─── INPUT FOR THIS TASK ───

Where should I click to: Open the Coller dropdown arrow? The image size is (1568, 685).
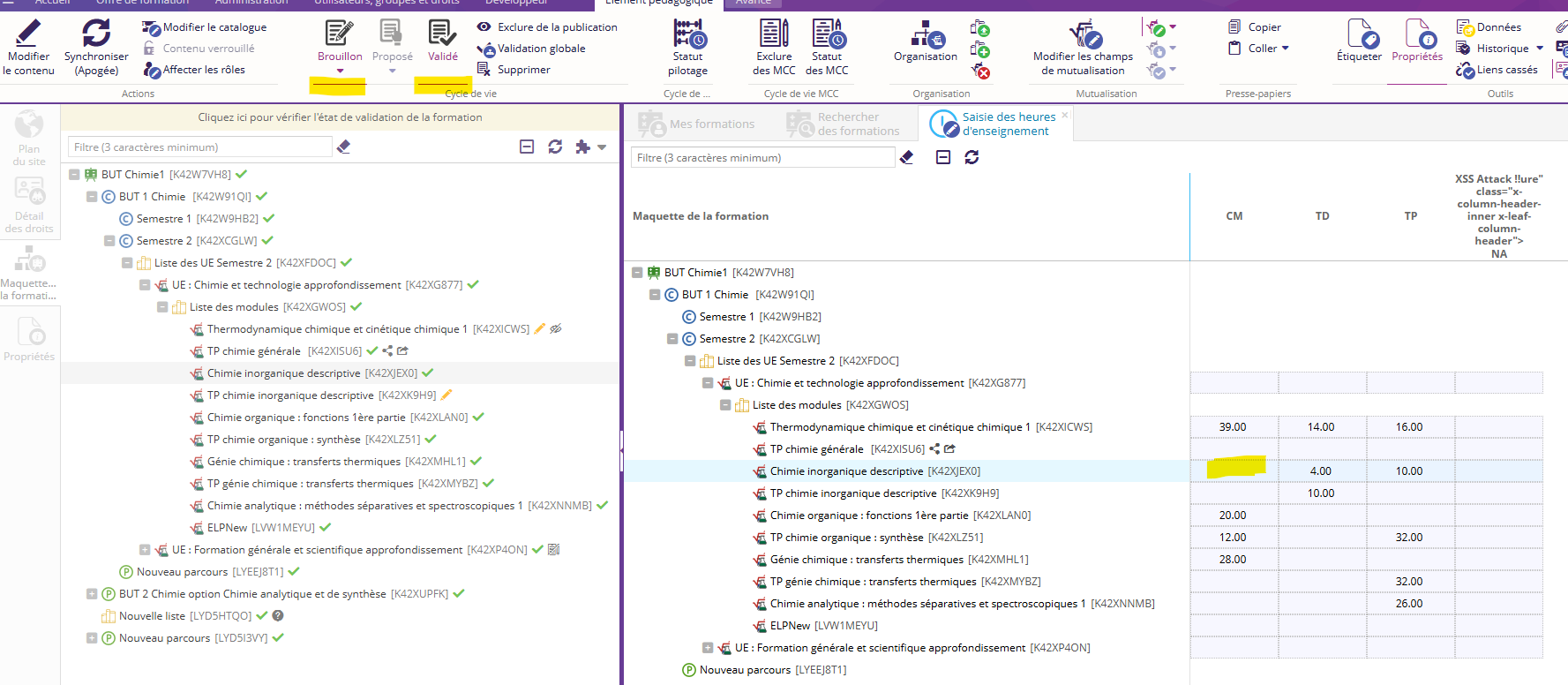(x=1285, y=49)
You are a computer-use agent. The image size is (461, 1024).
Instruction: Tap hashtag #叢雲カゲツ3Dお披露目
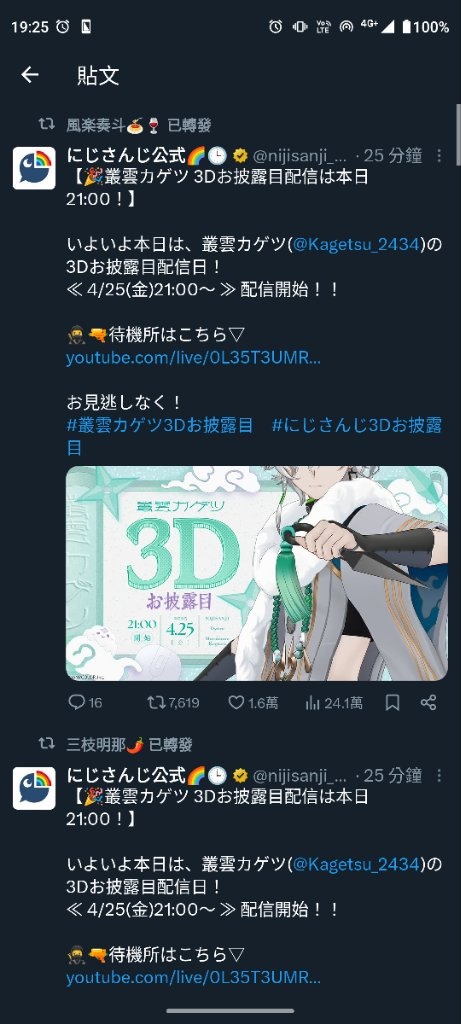pos(160,426)
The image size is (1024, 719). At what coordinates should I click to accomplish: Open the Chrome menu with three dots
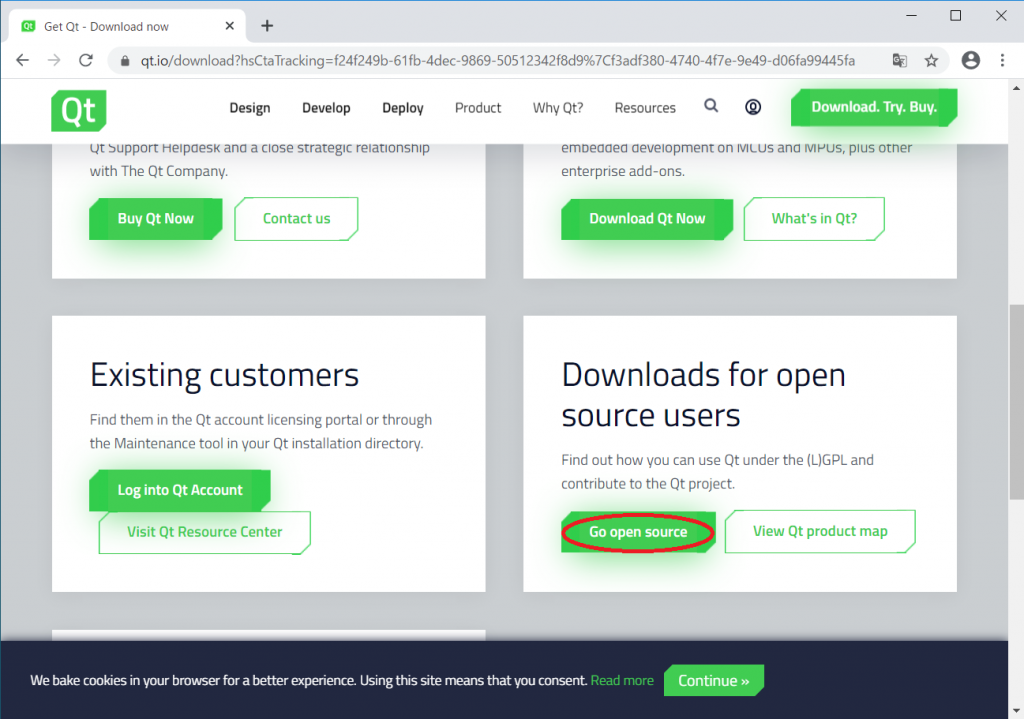tap(1003, 60)
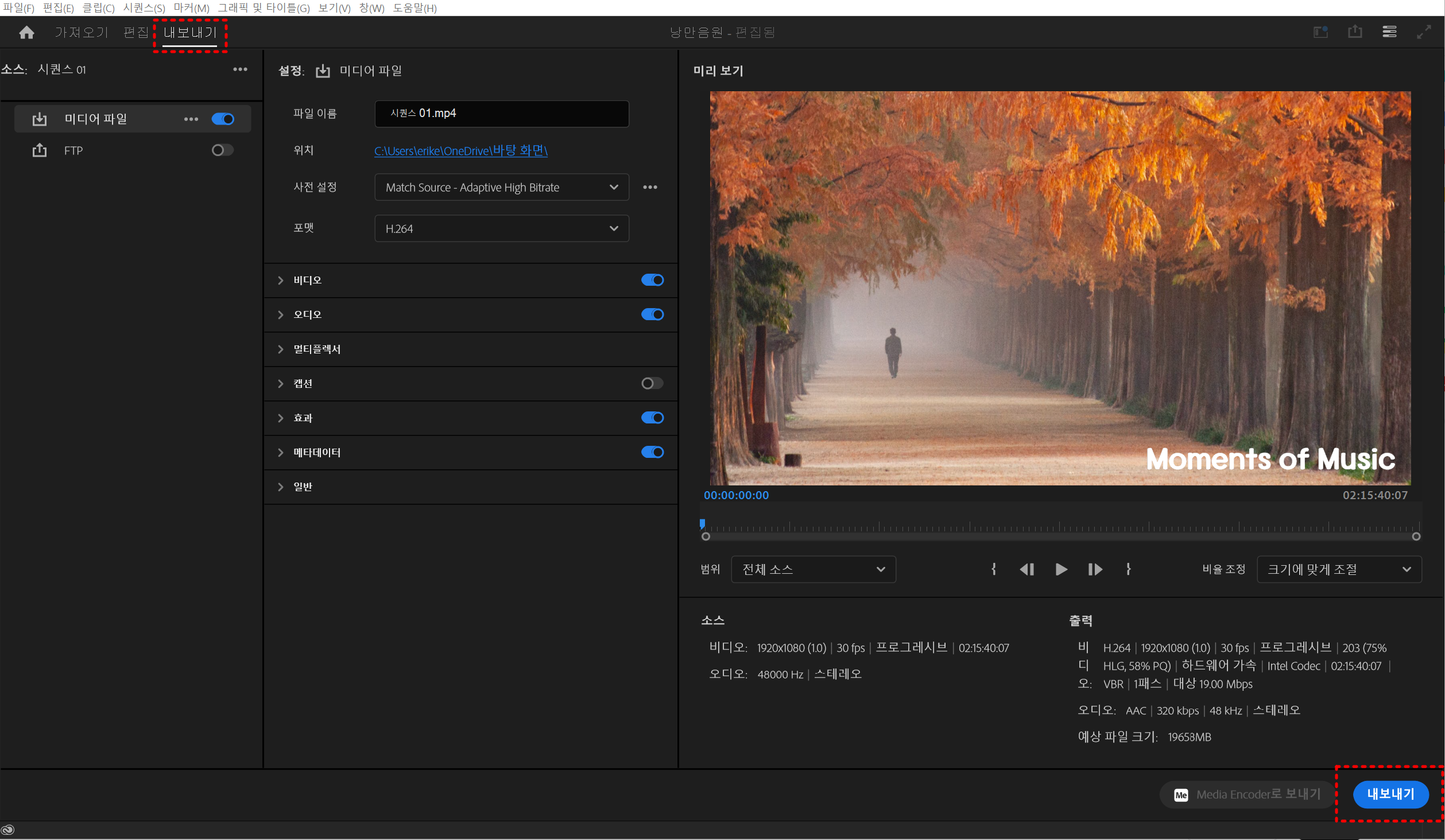The height and width of the screenshot is (840, 1445).
Task: Step forward one frame in preview
Action: click(1094, 569)
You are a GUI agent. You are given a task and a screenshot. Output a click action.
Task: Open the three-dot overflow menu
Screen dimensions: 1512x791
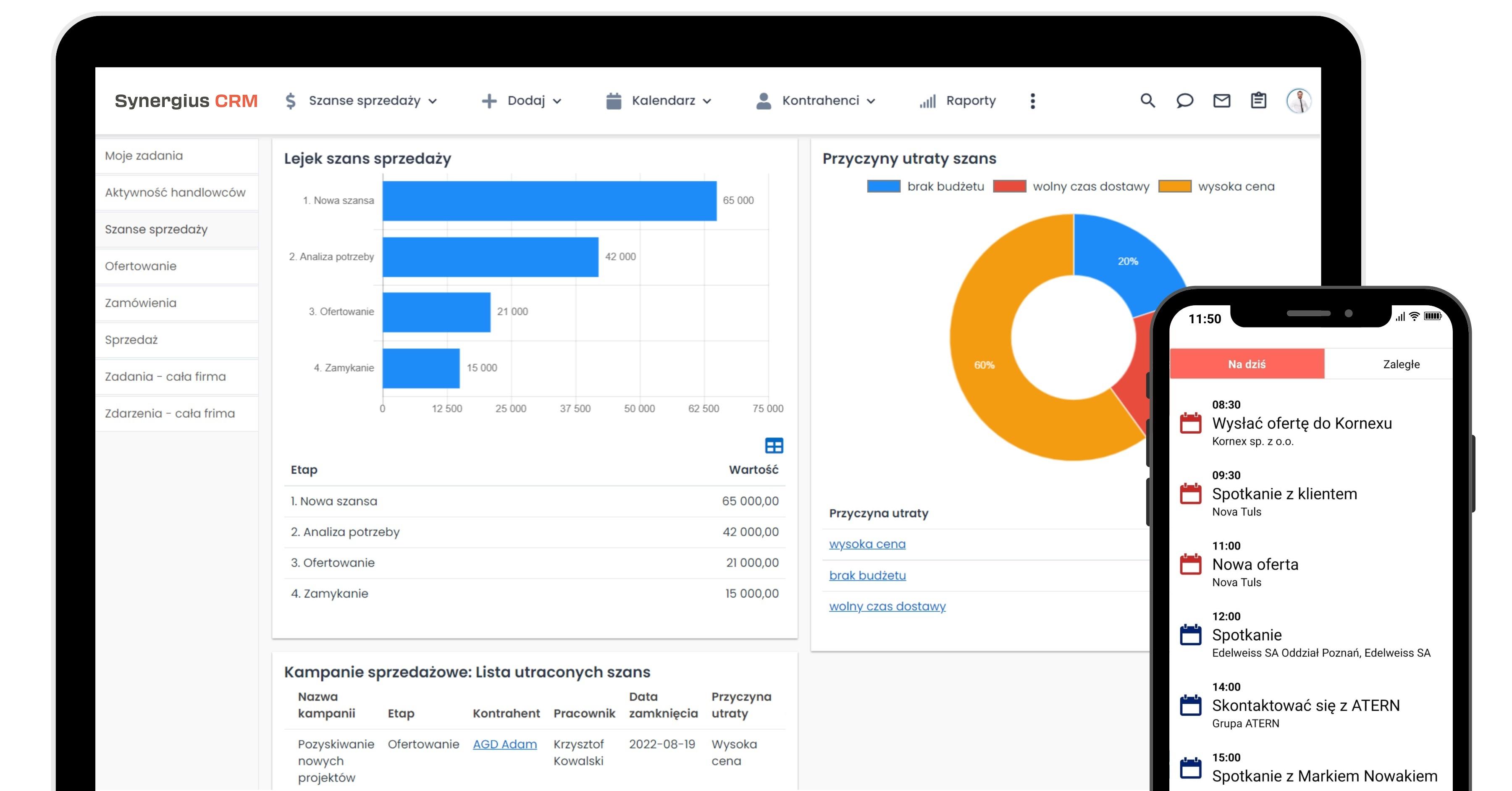1034,100
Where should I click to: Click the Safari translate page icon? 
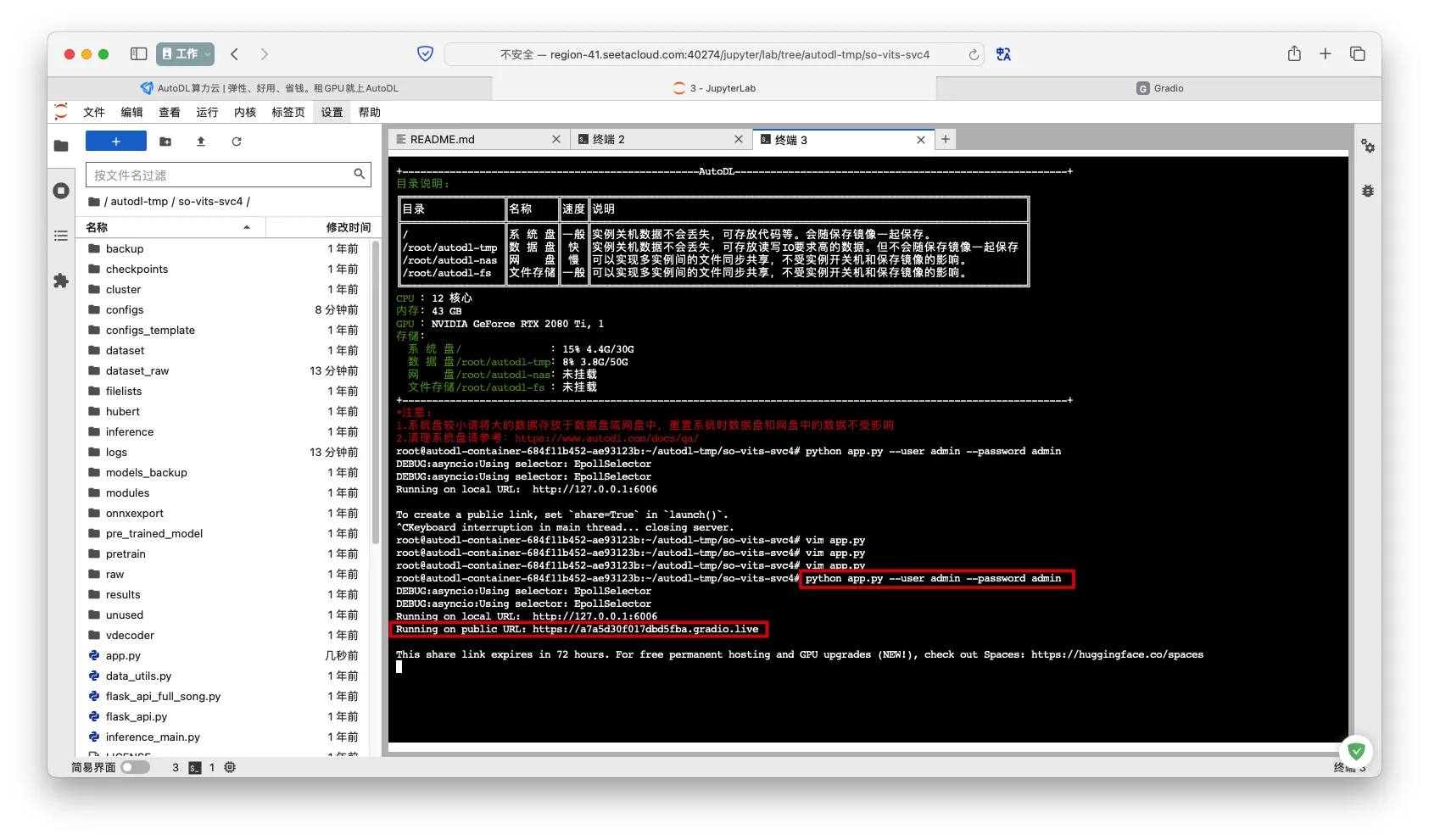coord(1003,54)
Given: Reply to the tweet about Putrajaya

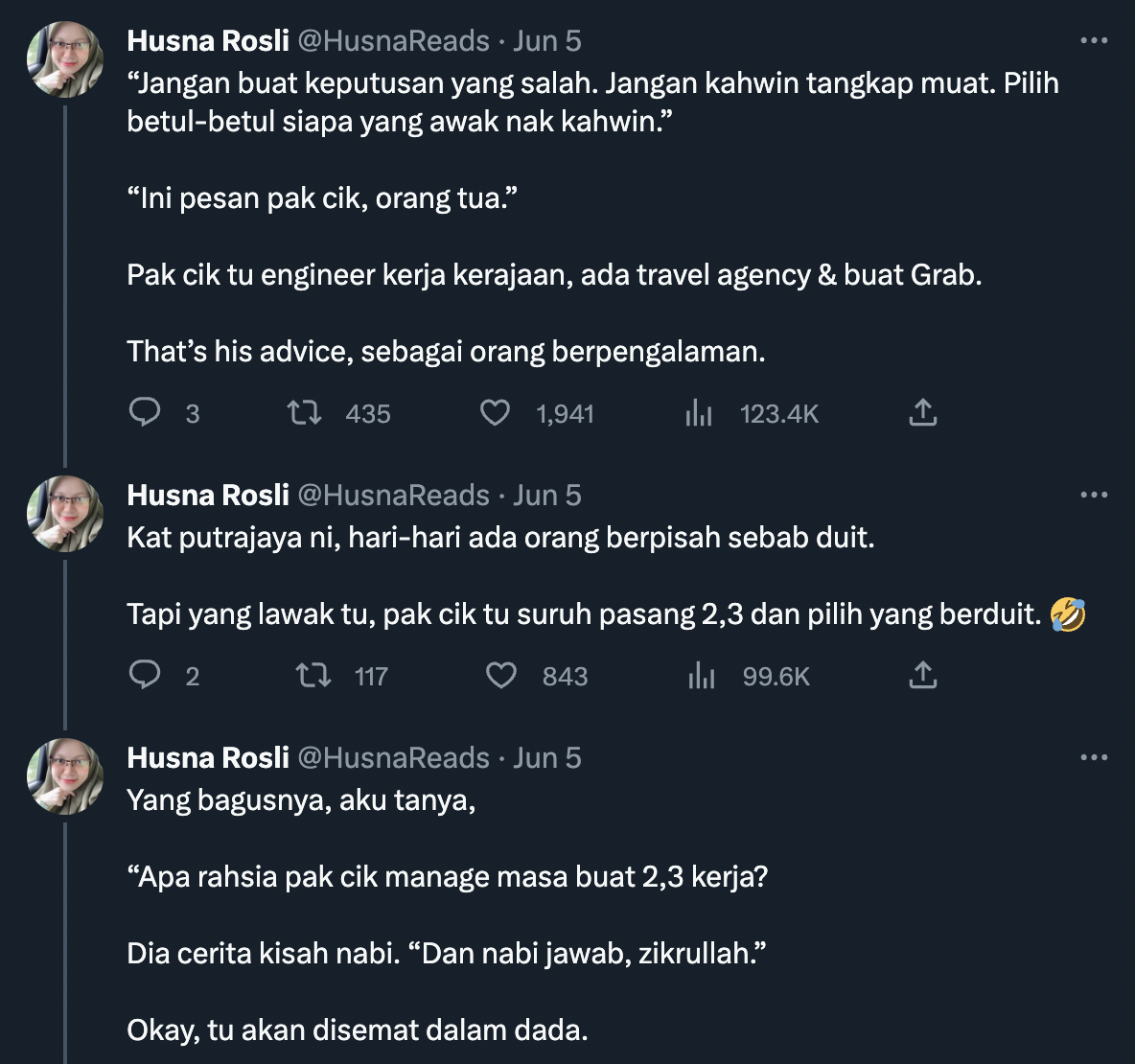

───

» **WHAT YOU NEED TO DO**:
Give the lines as a numbered list, starting at the line that contains "You are a computer-use" and ending at the last line of the entries, both included. Leave out blank lines and the pictures.

» **CORRECT RESPONSE**:
1. You are a computer-use agent. The image size is (461, 1024).
2. Instruction: Tap hashtag #叢雲カゲツ3Dお披露目
3. pos(160,426)
4. The image size is (1024, 719). At what coordinates should I click to accomplish: Open the Chrome menu with three dots
5. tap(1003, 60)
6. The height and width of the screenshot is (840, 1445).
7. Task: Step forward one frame in preview
8. Action: click(1094, 569)
9. You are a GUI agent. You are given a task and a screenshot. Output a click action.
10. Task: Open the three-dot overflow menu
11. Screen dimensions: 1512x791
12. 1034,100
13. Where should I click to: Click the Safari translate page icon? 
14. coord(1003,54)
15. Given: Reply to the tweet about Putrajaya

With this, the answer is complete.